One of the campers, 15-year-old Isaiah Bennett, almost got into a fight the other night when he returned to his West Philadelphia neighborhood after spending the day at camp. He was at a park close to his house when another boy challenged him to fight.

Isaiah is tall and skinny. In his bright yellow camp T-shirt, he looks like a fidgety kid with a boyish smile, but he's trying to keep up a tough-guy facade.

"I was chillin' on a bench," he said. "Oh, no ... first, it happened at school," he recalled.

It's a long story, but the upshot is this: Isaiah didn't take the bait and, instead, de-escalated the situation.

"What you trying to get into?" Isaiah said he asked the other boy.

"He ran away, and then he got into a fight with somebody else," he continued.

Isaiah said new skills he has learned at a summer camp called STEP helped him stay calm. The Summer Therapeutic Enrichment Program is designed for kids who get kicked out in regular settings.

Providing a welcoming place for tough kids

"Many of these kids go to a regular camp and they get expelled the first week," said Ileana Helwig, the chief operating officer at Philadelphia's Children's Crisis Treatment Center, which oversees the therapeutic summer camp.

STEP offers the kids a traditional slice of happy summer, mixed with therapeutic interventions, she said. "At the beginning, they don't want to work with anybody, they have trust issues," she explained. "With patience, and also with different activities, clinical activities, the children learn to open up and look for help."

Staying out of fights and learning to control anger are the most important skills kids learn during the five-week camp, counselor Charles DeLeon said.

"I have to walk away, I have to express myself right now, I have to sit here quietly for five minutes. So, depending on the child, [the strategy] may be different," DeLeon said.

During a recent visit, two boys got into a quick argument that almost turned into a fight—but before it could escalate, a counselor wrapped his arm around one boy and said, "Come on, you don't want to do this, right?" The boys moved on.

DeLeon said camp counselors try to approach the kids with calm firmness, and lots of patience. "In school they are used to getting yelled at, 'This is wrong, you are always doing this.' And here we are more therapeutic in our approaches, speaking in a calm tone, and they react to our calmness," he said.

Activities, games and therapy

DeLeon said many of the kids at the camp have serious behavior problems in school. Some have have a diagnosis such as ADHD, and many have experienced sustained trauma. They are referred to the camp through other social services they are already receiving.

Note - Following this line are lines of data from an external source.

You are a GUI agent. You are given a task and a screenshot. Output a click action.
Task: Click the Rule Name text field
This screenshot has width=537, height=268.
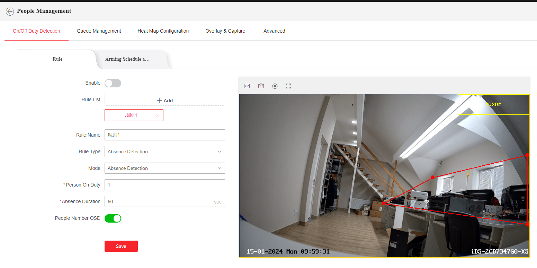[x=164, y=135]
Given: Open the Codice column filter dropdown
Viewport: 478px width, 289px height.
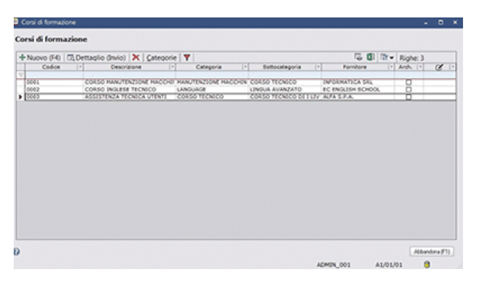Looking at the screenshot, I should click(x=79, y=66).
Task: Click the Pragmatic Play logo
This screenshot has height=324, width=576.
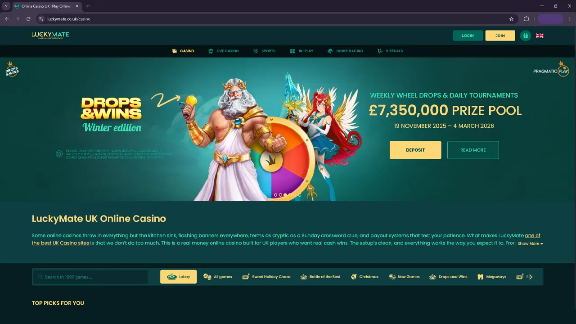Action: pyautogui.click(x=551, y=69)
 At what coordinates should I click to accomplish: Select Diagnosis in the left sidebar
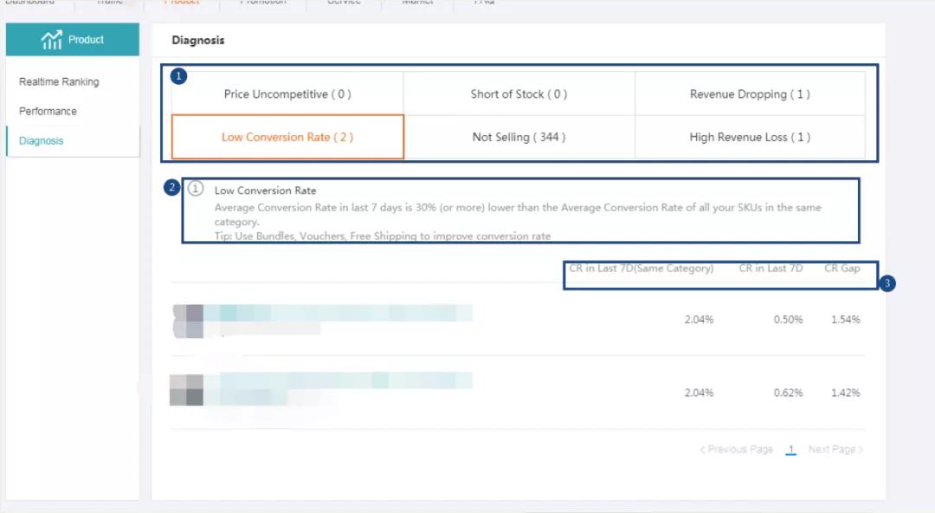click(42, 141)
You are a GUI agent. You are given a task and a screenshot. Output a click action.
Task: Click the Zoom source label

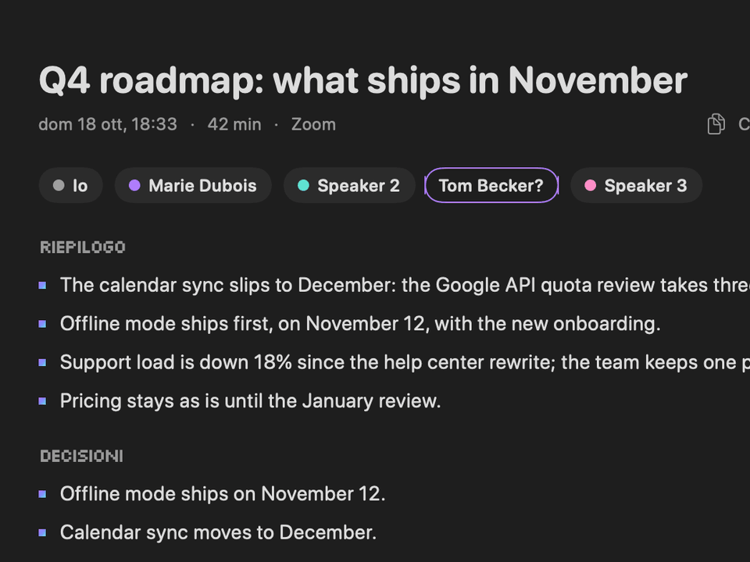click(x=313, y=125)
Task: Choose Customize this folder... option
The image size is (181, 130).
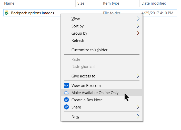Action: 91,50
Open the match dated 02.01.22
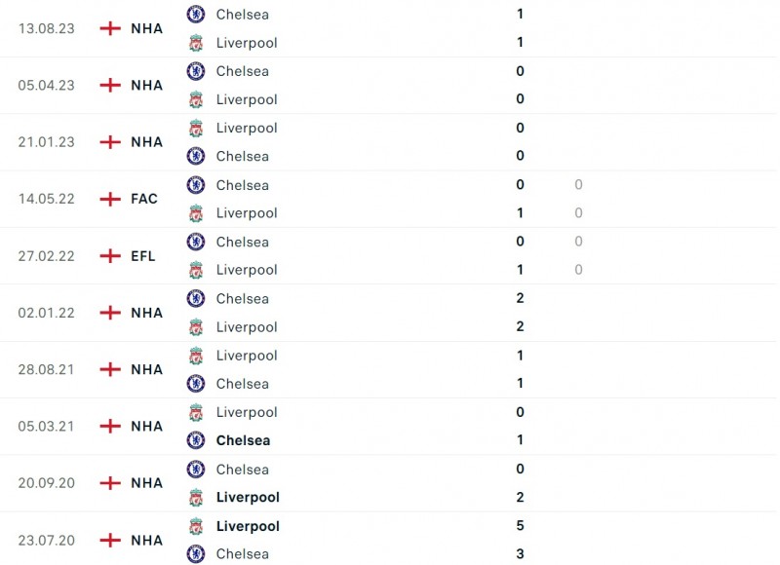 pos(45,313)
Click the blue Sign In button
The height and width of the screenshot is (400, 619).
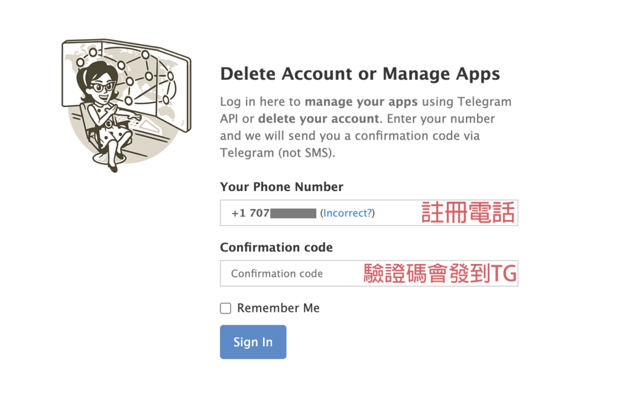253,342
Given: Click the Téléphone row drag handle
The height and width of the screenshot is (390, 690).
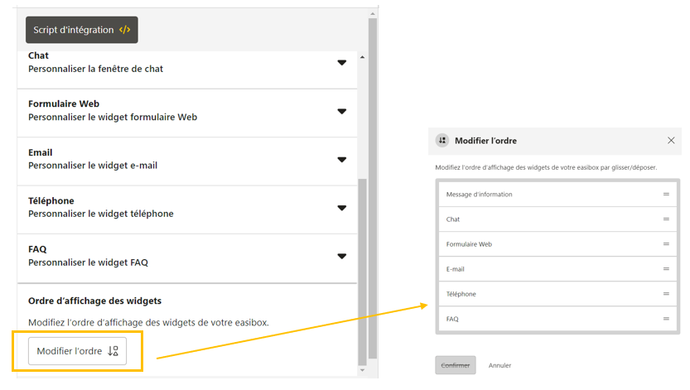Looking at the screenshot, I should click(666, 294).
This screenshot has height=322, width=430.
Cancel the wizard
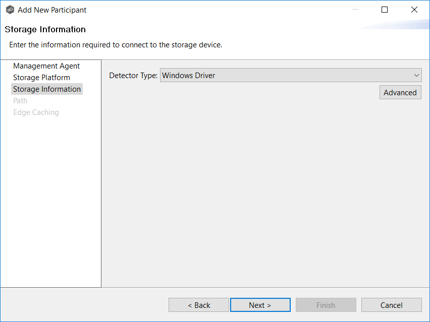391,305
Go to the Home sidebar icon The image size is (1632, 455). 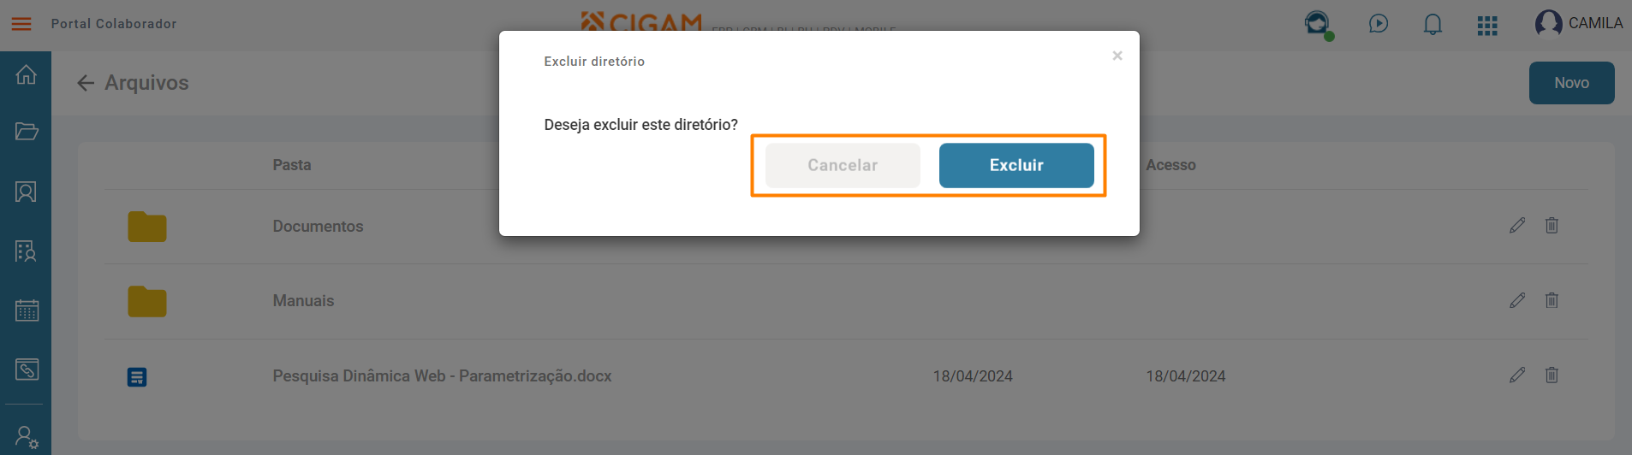point(27,74)
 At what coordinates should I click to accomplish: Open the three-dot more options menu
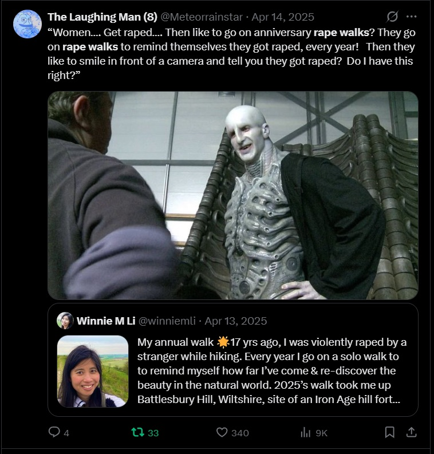(412, 17)
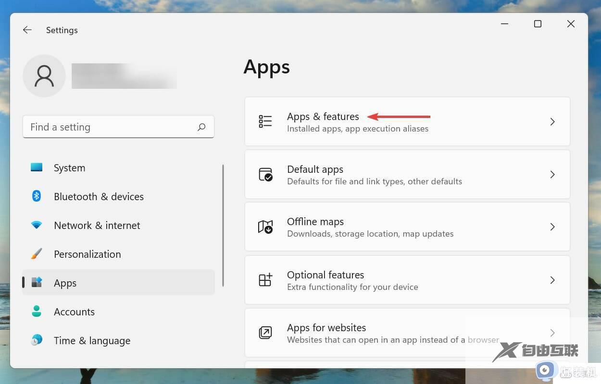The image size is (601, 384).
Task: Click the search magnifier icon
Action: click(201, 127)
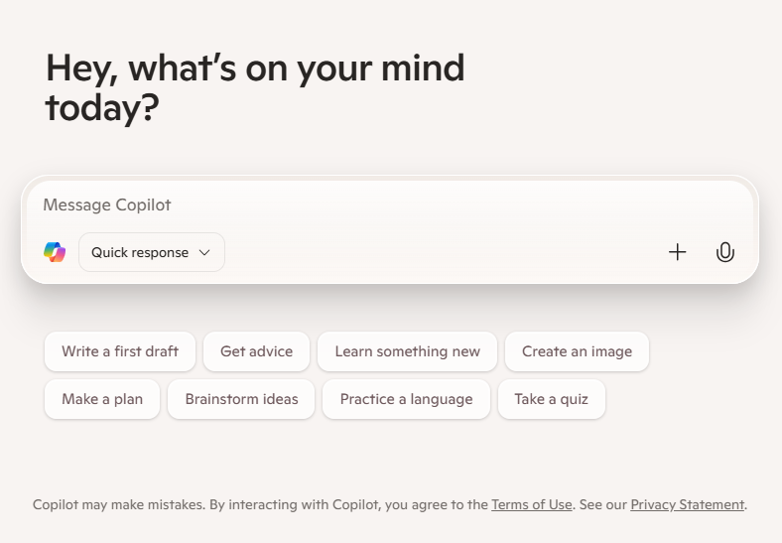Click the colorful Copilot logo icon
Image resolution: width=782 pixels, height=543 pixels.
point(55,252)
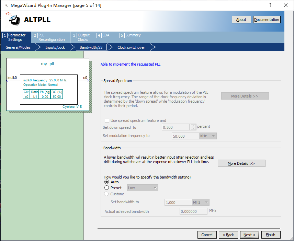Click More Details in Bandwidth section
Screen dimensions: 294x241
(x=241, y=163)
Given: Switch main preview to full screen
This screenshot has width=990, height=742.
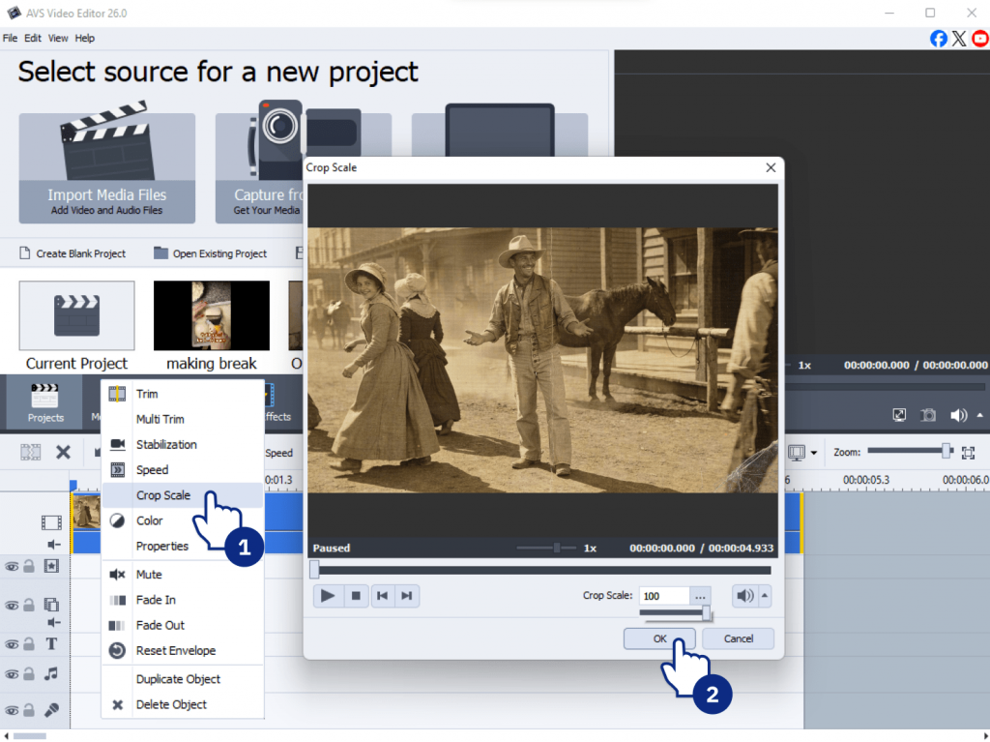Looking at the screenshot, I should coord(899,415).
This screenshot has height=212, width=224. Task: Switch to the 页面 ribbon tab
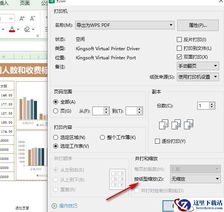pyautogui.click(x=25, y=3)
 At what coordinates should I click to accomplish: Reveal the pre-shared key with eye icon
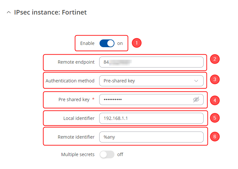pyautogui.click(x=196, y=100)
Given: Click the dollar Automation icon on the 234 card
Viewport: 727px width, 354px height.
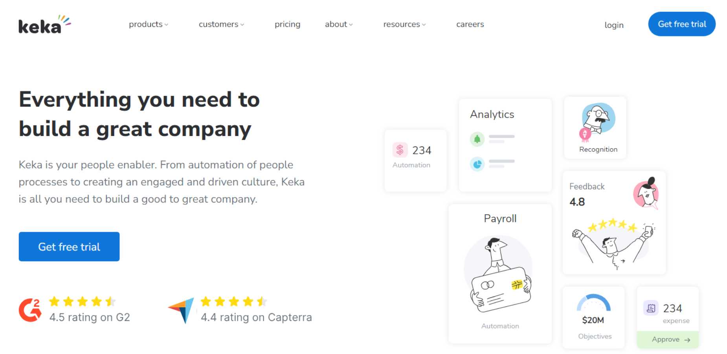Looking at the screenshot, I should tap(400, 150).
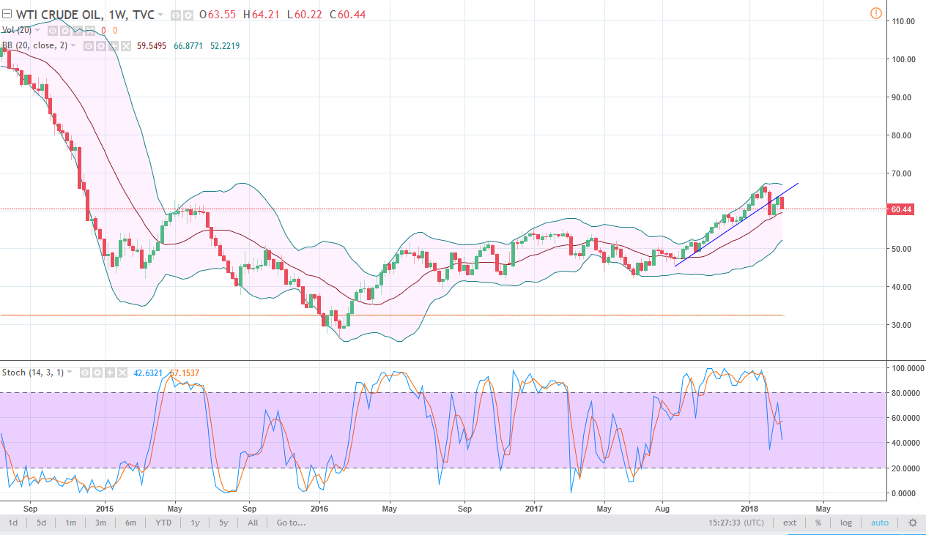
Task: Switch to the YTD range
Action: pyautogui.click(x=163, y=523)
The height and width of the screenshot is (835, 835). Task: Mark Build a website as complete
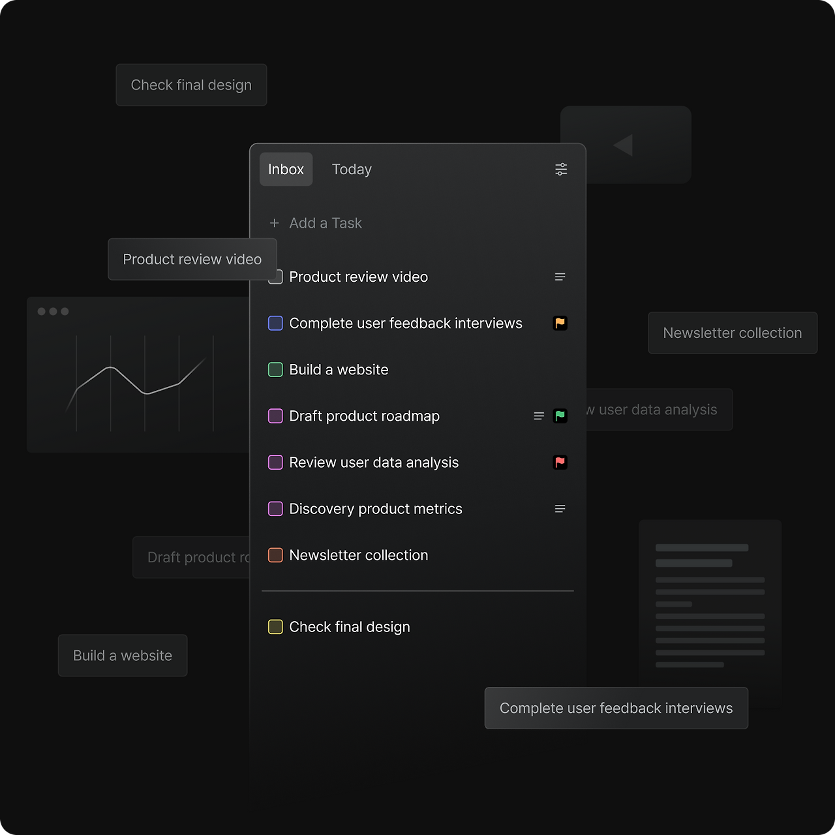tap(275, 369)
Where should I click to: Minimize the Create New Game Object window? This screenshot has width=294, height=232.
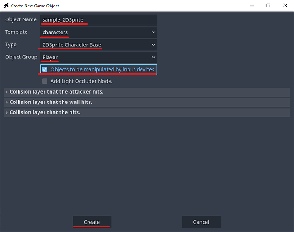click(x=248, y=6)

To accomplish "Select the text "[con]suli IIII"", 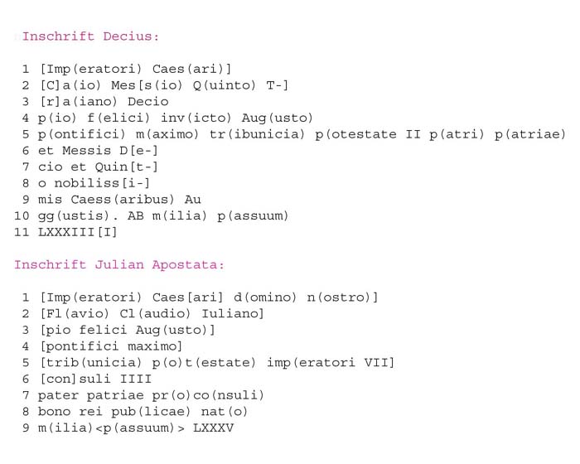I will [x=95, y=379].
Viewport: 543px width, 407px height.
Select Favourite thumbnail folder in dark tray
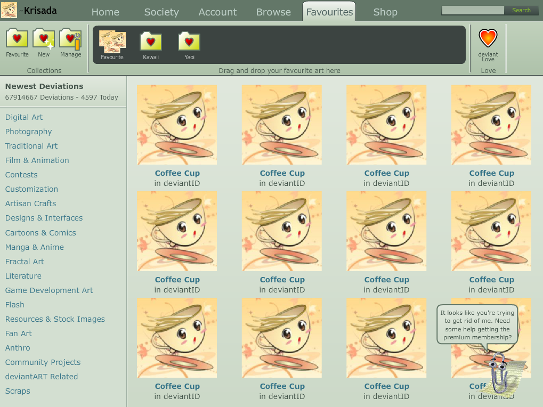point(112,41)
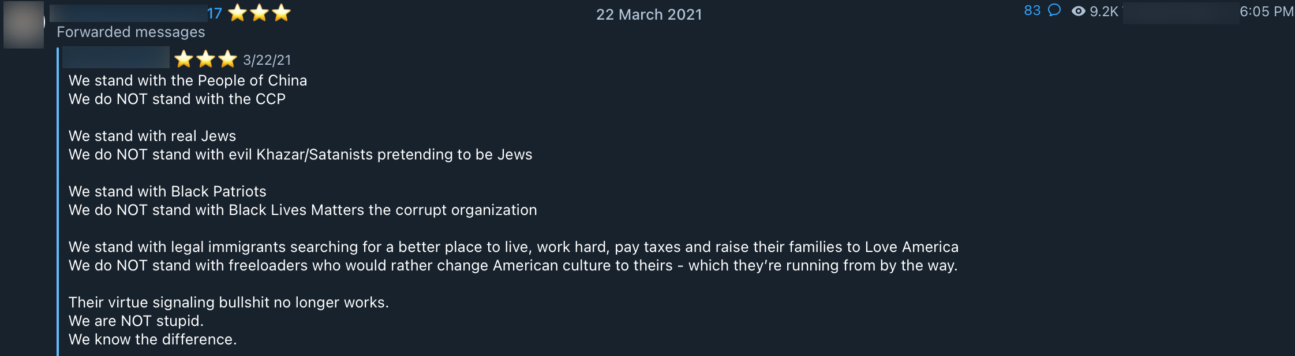This screenshot has width=1295, height=356.
Task: Select the line 'We stand with real Jews'
Action: 152,136
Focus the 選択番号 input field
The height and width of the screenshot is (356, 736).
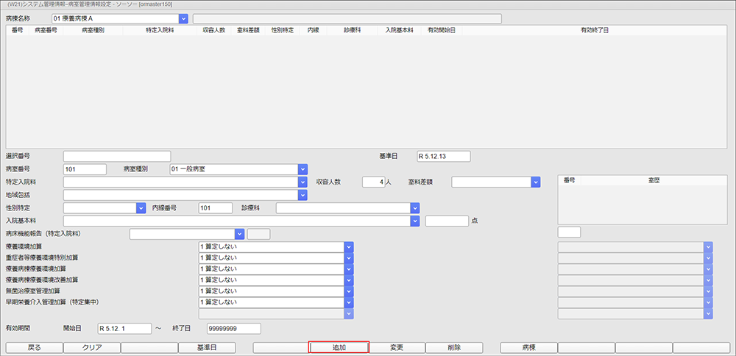[116, 156]
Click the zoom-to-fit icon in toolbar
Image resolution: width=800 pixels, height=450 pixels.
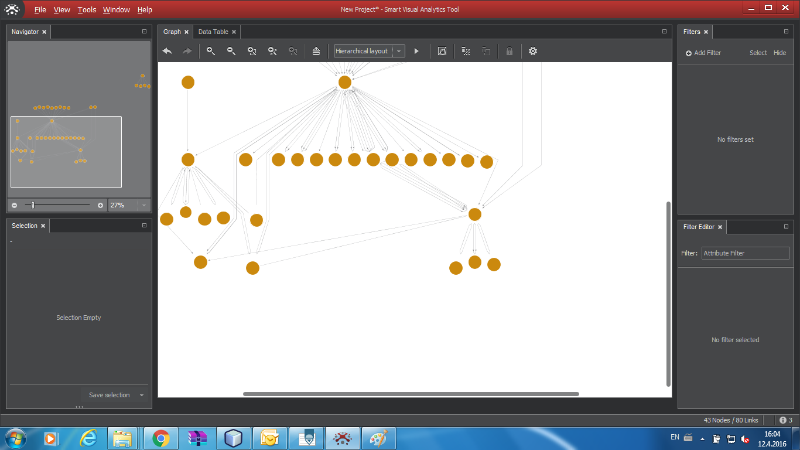[252, 52]
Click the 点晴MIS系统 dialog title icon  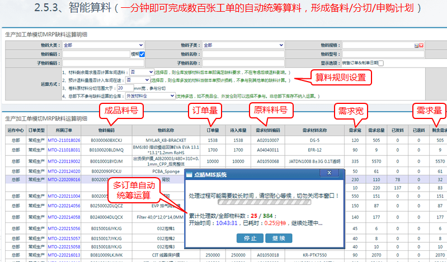click(x=189, y=175)
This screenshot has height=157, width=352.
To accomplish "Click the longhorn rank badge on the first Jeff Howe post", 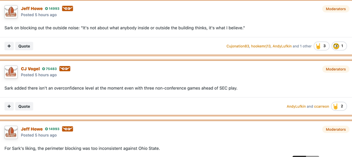I will (x=67, y=8).
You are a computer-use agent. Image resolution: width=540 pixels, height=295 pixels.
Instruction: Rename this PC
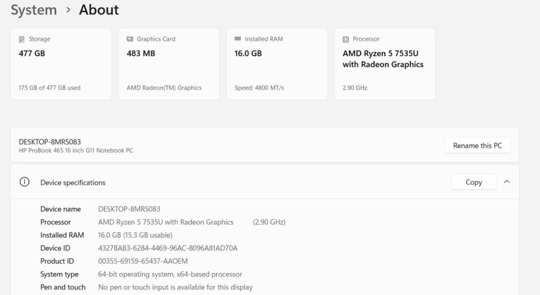(477, 146)
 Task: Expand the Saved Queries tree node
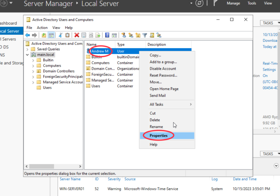[x=33, y=49]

During a typical day at camp, kids meet at Hunter Elementary School for fun activities and therapeutic sessions, where they talk about emotions or learn social skills. They are also revitalizing a garden space in North Philadelphia.

"If they understand that they are part of the community, they work harder, littering won't be an issue," DeLeon said. "Respect is built and rapport is built, when they are part of the community."

DeLeon said if his team can manage to teach each kid at least one solid skill that helps them cope better with their emotions, then it's a summer well spent.

It worked the other night for Isaiah Bennett when he was able to walk away from that fight. He said part of his motivation was that he didn't want to be expelled from this camp.